# Knowledge agents

EARLY ACCESS

___

Use the Quality center to evaluate and monitor your [knowledge agents](https://www.infobip.com/docs/agentos-ai-agents/knowledge-agents/overview). Test agent responses with sample questions, analyze real end user traffic, and use the results to identify issues and improve agent performance.

To access, go to **AI Agents** > **Quality center** > **Knowledge Agents**.

___

## Process overview

1. Select the knowledge agent you want to evaluate.
2. Create and run the task.
3. Check the [status](#view-task-status) of the task.
4. When the task is complete, download and [view the results](#view-the-results).
5. [Update the knowledge agent](#update-the-agent-based-on-results) as required.

___

## Evaluate

Test the knowledge agent with sample questions to verify it responds as expected. Upload a `.csv` file with questions, run the task, and review the results.

### Prepare test questions [#prepare-test-questions-evaluate]

Create a `.csv` file with sample questions that represent real end user queries.
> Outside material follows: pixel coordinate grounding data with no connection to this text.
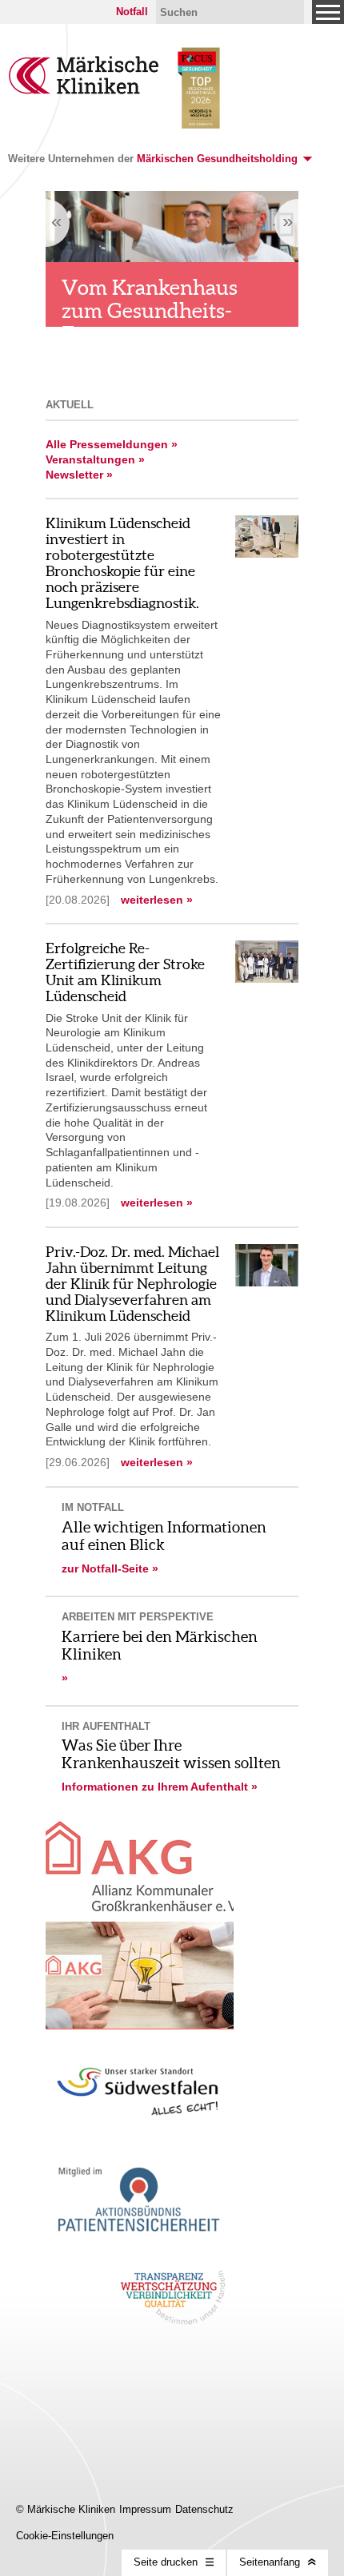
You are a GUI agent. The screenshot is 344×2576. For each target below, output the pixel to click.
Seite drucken (166, 2562)
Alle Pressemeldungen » (112, 444)
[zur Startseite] (83, 90)
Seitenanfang (269, 2562)
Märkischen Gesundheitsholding (217, 159)
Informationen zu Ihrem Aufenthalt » (160, 1786)
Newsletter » (79, 474)
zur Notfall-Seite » (110, 1568)
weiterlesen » (157, 899)
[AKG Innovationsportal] (140, 1975)
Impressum (145, 2509)
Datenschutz (204, 2509)
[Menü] (328, 12)
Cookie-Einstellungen (65, 2536)
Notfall (132, 12)
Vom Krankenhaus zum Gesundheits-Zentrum (150, 310)
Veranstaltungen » (95, 459)
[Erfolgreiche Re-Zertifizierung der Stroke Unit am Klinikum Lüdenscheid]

Example questions for a car dealership agent:

- What car models do you have available?
- Do you sell new and used cars?
- Can I trade in my old car?
- What financing options do you provide?

To verify answer accuracy, use [ground truth evaluation](#ground-truth-evaluation-optional) by adding a `reference_answer` column alongside each question.

### Run the task [#run-the-task-evaluate]

1. On the Infobip web interface, go to **AI Agents** > **Quality center** > **Knowledge Agents**.
2. In the **Select knowledge agent** field, select the agent you want to test.
3. Upload the `.csv` file that contains the set of questions.
4. In the **Task name** field, enter a name for the task.
5. Select **Run task**.

### Ground truth evaluation (optional) [#ground-truth-evaluation-optional-evaluate]

Ground truth evaluation compares agent responses against expected answers you provide. Add two columns to your `.csv` file: `question` and `reference_answer`.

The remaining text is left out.